- Problem statement:
What you return must match the records exactly.

....................

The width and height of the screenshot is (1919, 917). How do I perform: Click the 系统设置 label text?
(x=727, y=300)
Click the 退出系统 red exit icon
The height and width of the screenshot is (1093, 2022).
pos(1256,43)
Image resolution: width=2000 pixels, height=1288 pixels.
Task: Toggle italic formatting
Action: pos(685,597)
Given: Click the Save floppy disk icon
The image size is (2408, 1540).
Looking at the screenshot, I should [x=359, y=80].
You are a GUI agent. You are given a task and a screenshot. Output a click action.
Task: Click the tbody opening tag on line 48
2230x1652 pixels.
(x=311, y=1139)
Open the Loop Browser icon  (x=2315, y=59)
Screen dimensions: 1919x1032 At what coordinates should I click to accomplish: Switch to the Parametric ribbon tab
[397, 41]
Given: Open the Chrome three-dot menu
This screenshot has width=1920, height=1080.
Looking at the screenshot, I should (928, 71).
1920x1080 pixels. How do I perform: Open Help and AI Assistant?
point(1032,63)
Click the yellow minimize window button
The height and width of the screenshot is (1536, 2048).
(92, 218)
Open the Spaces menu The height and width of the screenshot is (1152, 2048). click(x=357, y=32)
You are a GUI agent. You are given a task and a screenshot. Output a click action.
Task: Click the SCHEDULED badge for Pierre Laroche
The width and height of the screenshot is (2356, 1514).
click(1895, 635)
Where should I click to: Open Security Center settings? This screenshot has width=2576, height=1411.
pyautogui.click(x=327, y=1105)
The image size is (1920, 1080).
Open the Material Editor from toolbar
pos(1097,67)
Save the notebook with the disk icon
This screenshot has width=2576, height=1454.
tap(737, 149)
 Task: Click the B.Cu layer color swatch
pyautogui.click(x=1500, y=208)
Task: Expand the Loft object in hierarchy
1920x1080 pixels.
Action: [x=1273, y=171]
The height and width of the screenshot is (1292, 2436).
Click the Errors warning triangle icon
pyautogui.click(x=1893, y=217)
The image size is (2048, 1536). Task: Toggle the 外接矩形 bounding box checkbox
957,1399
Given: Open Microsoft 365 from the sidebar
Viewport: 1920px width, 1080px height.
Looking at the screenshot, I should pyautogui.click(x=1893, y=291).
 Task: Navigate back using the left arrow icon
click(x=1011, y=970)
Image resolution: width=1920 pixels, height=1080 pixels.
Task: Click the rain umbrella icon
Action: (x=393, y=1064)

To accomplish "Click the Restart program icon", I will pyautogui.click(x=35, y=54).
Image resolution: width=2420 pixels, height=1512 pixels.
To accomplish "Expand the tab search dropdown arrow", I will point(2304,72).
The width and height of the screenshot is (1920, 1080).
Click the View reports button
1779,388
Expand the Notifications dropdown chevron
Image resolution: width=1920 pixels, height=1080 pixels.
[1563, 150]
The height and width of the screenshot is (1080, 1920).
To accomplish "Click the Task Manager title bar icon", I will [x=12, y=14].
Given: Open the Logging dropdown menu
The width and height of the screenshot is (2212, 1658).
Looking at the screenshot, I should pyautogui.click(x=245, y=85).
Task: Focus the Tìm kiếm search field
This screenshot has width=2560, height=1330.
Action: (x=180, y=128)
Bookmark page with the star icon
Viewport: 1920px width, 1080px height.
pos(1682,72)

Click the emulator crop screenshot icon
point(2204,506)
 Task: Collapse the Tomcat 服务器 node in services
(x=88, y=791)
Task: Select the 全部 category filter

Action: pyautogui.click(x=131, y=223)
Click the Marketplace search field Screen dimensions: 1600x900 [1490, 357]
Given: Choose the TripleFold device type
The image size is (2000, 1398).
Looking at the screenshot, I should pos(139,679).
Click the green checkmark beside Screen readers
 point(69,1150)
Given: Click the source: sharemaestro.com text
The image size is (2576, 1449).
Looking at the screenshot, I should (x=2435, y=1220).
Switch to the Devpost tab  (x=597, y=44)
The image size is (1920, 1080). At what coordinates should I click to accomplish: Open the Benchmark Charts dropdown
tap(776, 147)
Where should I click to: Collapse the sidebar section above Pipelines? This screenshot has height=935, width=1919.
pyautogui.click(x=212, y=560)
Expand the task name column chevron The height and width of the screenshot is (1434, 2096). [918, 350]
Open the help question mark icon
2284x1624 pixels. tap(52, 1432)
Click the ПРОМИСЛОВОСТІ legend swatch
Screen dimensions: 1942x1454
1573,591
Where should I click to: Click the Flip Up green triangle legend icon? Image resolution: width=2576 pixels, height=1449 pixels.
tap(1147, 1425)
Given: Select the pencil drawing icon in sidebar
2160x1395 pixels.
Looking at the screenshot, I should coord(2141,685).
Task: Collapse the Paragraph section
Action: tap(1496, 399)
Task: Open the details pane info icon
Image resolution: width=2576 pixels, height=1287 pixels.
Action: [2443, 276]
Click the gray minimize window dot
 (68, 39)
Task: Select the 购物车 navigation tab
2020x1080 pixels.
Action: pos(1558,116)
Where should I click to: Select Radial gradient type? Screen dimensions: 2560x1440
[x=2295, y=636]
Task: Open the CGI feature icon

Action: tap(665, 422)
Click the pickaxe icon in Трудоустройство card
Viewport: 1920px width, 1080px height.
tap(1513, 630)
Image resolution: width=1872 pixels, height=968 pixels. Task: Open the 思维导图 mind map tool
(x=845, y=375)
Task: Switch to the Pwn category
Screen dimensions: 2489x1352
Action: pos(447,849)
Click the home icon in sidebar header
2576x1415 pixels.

....................

- Written response:
The width and height of the screenshot is (1919, 917). How do I perform: Click the 系统设置 label text?
(x=727, y=300)
Click the 退出系统 red exit icon
The height and width of the screenshot is (1093, 2022).
pos(1256,43)
Image resolution: width=2000 pixels, height=1288 pixels.
Task: Toggle italic formatting
Action: pos(685,597)
Given: Click the Save floppy disk icon
The image size is (2408, 1540).
Looking at the screenshot, I should [x=359, y=80].
You are a GUI agent. You are given a task and a screenshot. Output a click action.
Task: Click the tbody opening tag on line 48
2230x1652 pixels.
(x=311, y=1139)
Open the Loop Browser icon  (x=2315, y=59)
Screen dimensions: 1919x1032 At what coordinates should I click to accomplish: Switch to the Parametric ribbon tab
[397, 41]
Given: Open the Chrome three-dot menu
This screenshot has width=1920, height=1080.
Looking at the screenshot, I should (928, 71).
1920x1080 pixels. How do I perform: Open Help and AI Assistant?
point(1032,63)
Click the yellow minimize window button
The height and width of the screenshot is (1536, 2048).
(92, 218)
Open the Spaces menu The height and width of the screenshot is (1152, 2048). click(x=357, y=32)
You are a GUI agent. You are given a task and a screenshot. Output a click action.
Task: Click the SCHEDULED badge for Pierre Laroche
The width and height of the screenshot is (2356, 1514).
click(1895, 635)
Where should I click to: Open Security Center settings? This screenshot has width=2576, height=1411.
pyautogui.click(x=327, y=1105)
The image size is (1920, 1080).
Open the Material Editor from toolbar
pos(1097,67)
Save the notebook with the disk icon
This screenshot has width=2576, height=1454.
tap(737, 149)
 Task: Click the B.Cu layer color swatch
pyautogui.click(x=1500, y=208)
Task: Expand the Loft object in hierarchy
1920x1080 pixels.
Action: [x=1273, y=171]
The height and width of the screenshot is (1292, 2436).
Click the Errors warning triangle icon
pyautogui.click(x=1893, y=217)
The image size is (2048, 1536). Task: Toggle the 外接矩形 bounding box checkbox
957,1399
Given: Open Microsoft 365 from the sidebar
Viewport: 1920px width, 1080px height.
Looking at the screenshot, I should pyautogui.click(x=1893, y=291).
 Task: Navigate back using the left arrow icon
click(x=1011, y=970)
Image resolution: width=1920 pixels, height=1080 pixels.
Task: Click the rain umbrella icon
Action: (x=393, y=1064)

To accomplish "Click the Restart program icon", I will pyautogui.click(x=35, y=54).
Image resolution: width=2420 pixels, height=1512 pixels.
To accomplish "Expand the tab search dropdown arrow", I will point(2304,72).
The width and height of the screenshot is (1920, 1080).
Click the View reports button
1779,388
Expand the Notifications dropdown chevron
Image resolution: width=1920 pixels, height=1080 pixels.
[1563, 150]
The height and width of the screenshot is (1080, 1920).
To accomplish "Click the Task Manager title bar icon", I will [x=12, y=14].
Given: Open the Logging dropdown menu
The width and height of the screenshot is (2212, 1658).
Looking at the screenshot, I should pyautogui.click(x=245, y=85).
Task: Focus the Tìm kiếm search field
This screenshot has width=2560, height=1330.
Action: (x=180, y=128)
Bookmark page with the star icon
Viewport: 1920px width, 1080px height.
pos(1682,72)

Click the emulator crop screenshot icon
point(2204,506)
 Task: Collapse the Tomcat 服务器 node in services
(x=88, y=791)
Task: Select the 全部 category filter

Action: pyautogui.click(x=131, y=223)
Click the Marketplace search field Screen dimensions: 1600x900 [1490, 357]
Given: Choose the TripleFold device type
The image size is (2000, 1398).
Looking at the screenshot, I should pos(139,679).
Click the green checkmark beside Screen readers
 point(69,1150)
Given: Click the source: sharemaestro.com text
The image size is (2576, 1449).
Looking at the screenshot, I should (x=2435, y=1220).
Switch to the Devpost tab  (x=597, y=44)
The image size is (1920, 1080). At what coordinates should I click to accomplish: Open the Benchmark Charts dropdown
tap(776, 147)
Where should I click to: Collapse the sidebar section above Pipelines? This screenshot has height=935, width=1919.
pyautogui.click(x=212, y=560)
Expand the task name column chevron The height and width of the screenshot is (1434, 2096). [918, 350]
Open the help question mark icon
2284x1624 pixels. tap(52, 1432)
Click the ПРОМИСЛОВОСТІ legend swatch
Screen dimensions: 1942x1454
1573,591
Where should I click to: Click the Flip Up green triangle legend icon? Image resolution: width=2576 pixels, height=1449 pixels.
tap(1147, 1425)
Given: Select the pencil drawing icon in sidebar
2160x1395 pixels.
Looking at the screenshot, I should coord(2141,685).
Task: Collapse the Paragraph section
Action: tap(1496, 399)
Task: Open the details pane info icon
Image resolution: width=2576 pixels, height=1287 pixels.
Action: [2443, 276]
Click the gray minimize window dot
 (68, 39)
Task: Select the 购物车 navigation tab
2020x1080 pixels.
Action: pos(1558,116)
Where should I click to: Select Radial gradient type? Screen dimensions: 2560x1440
[x=2295, y=636]
Task: Open the CGI feature icon

Action: tap(665, 422)
Click the pickaxe icon in Трудоустройство card
Viewport: 1920px width, 1080px height.
tap(1513, 630)
Image resolution: width=1872 pixels, height=968 pixels. Task: Open the 思维导图 mind map tool
(x=845, y=375)
Task: Switch to the Pwn category
Screen dimensions: 2489x1352
Action: pos(447,849)
Click the home icon in sidebar header
2576x1415 pixels.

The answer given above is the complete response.